Now, an experiment may fail to cause an improvement in which case if a guard-rail metric goes too low the experiment has to be rolled back. On the other hand, if a statistically significant improvement is observed in the metric, we may want to automatically deploy it to the entire population. In practice, most experiments fall somewhere in between. In other words, they don’t make things worse, but they don’t lead to a significant improvement. A good Experimentation Platform can also help identify how large a population of users is needed to get significant results, specifically if the expected improvement is vey small.
In summary it is not enough to build models, we should be prepared to objectively evaluate each model and pass over any approach that fails to deliver clear value to our customers. The key is to have an architecture that allows for quick innovation. In this article I have avoided going into some of the trickier aspects such as online models that learn continuously or tenant-specific models for multi-tenant Apps. There can also be many other aspects of your App which might require tweaking to the above stages. However, one can always evaluate an AI architecture by measuring the three key things:
- How long does it take to build and evaluate a model on offline data?
- How long does it take to deploy a model to production?
- How long does it take to safely evaluate a model in production?
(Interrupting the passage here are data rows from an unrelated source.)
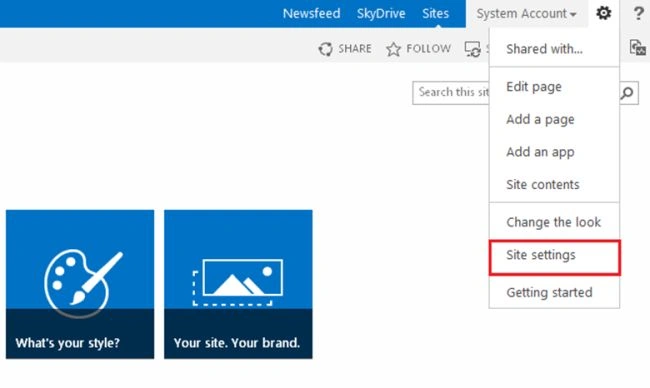Select Site settings from the menu

pos(554,255)
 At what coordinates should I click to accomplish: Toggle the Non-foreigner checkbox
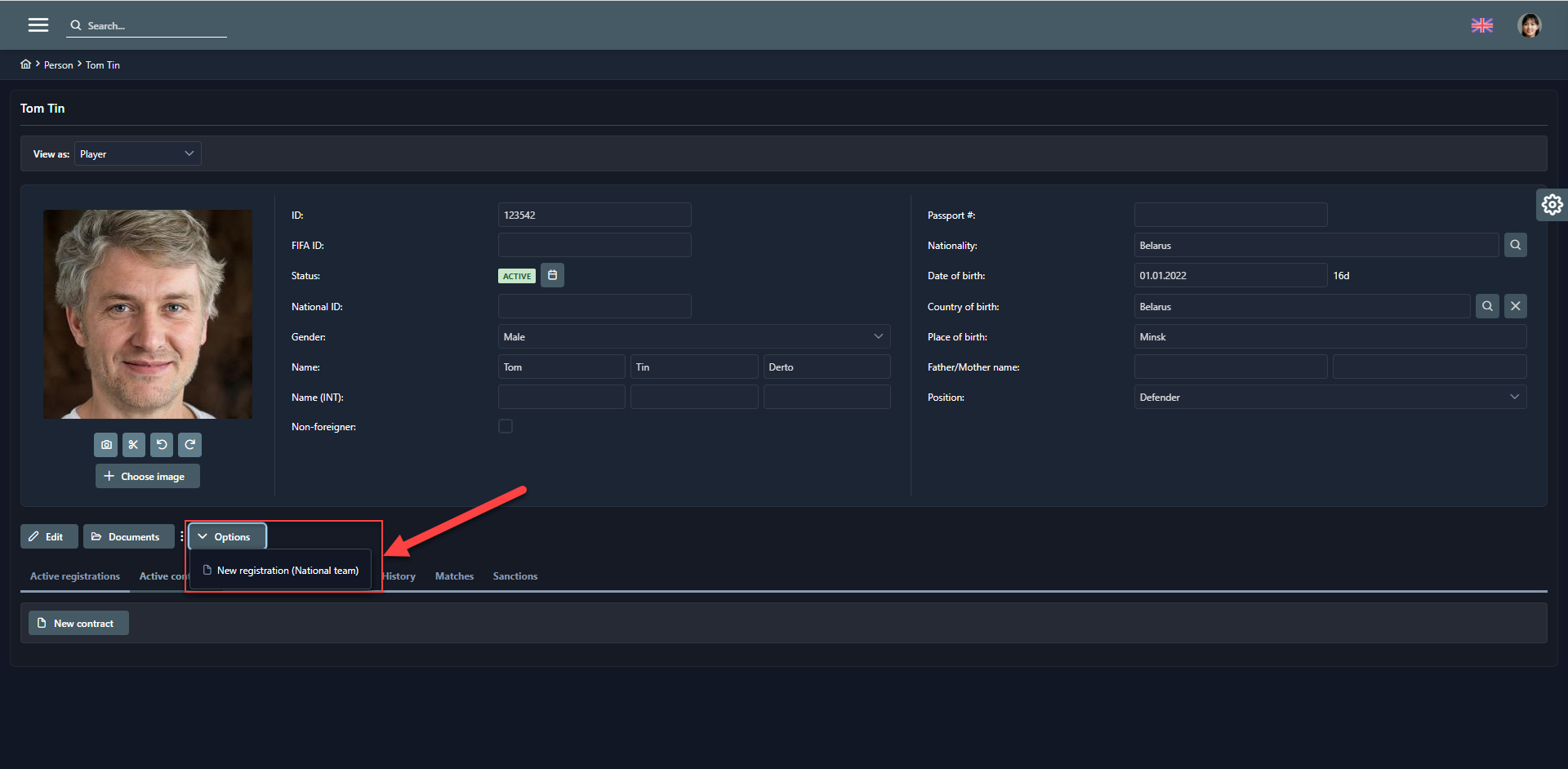click(x=506, y=426)
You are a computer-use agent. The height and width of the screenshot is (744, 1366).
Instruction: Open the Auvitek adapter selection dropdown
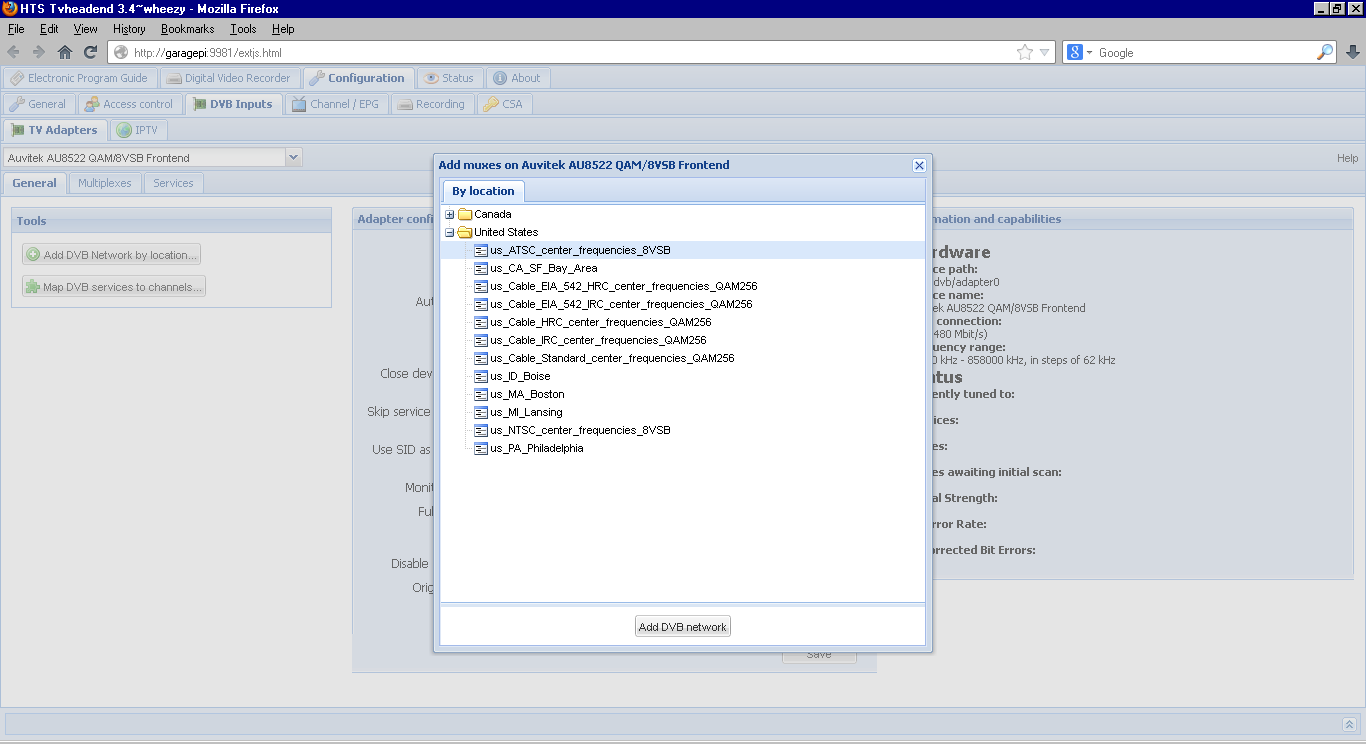point(293,157)
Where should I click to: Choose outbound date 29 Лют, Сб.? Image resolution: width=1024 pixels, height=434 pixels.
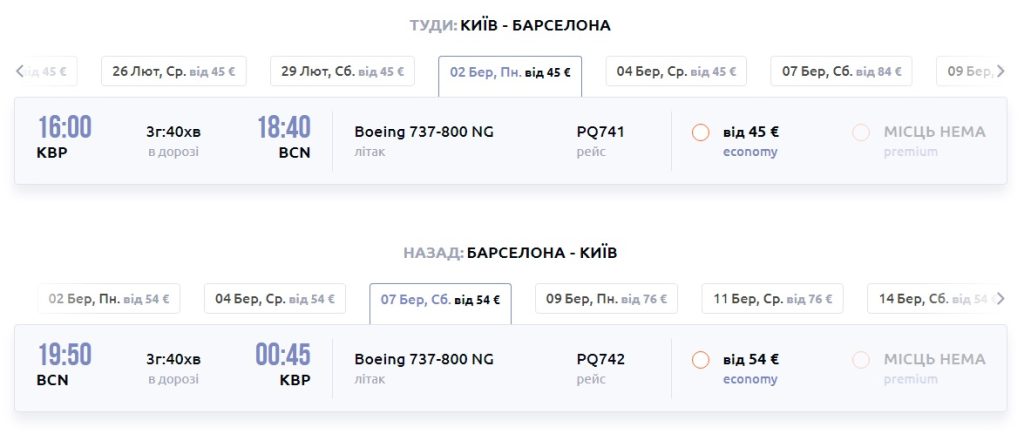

Epilogue: In case you were wondering what happened with the models that I deployed in the gaming company back in 2017. Well, I never quite built a model that created sales deals that generated more revenue than the baseline because the baseline were human operators who were very hard to beat! However, we soon realized that because these models could do as well as the humans, we didn’t need humans any more for sales, and we could use them to generate creative content in the game to increase engagement. This brings me to the final point: AI folks can build all manners of predictive models, but they can rarely predict what metric their work will actually impact.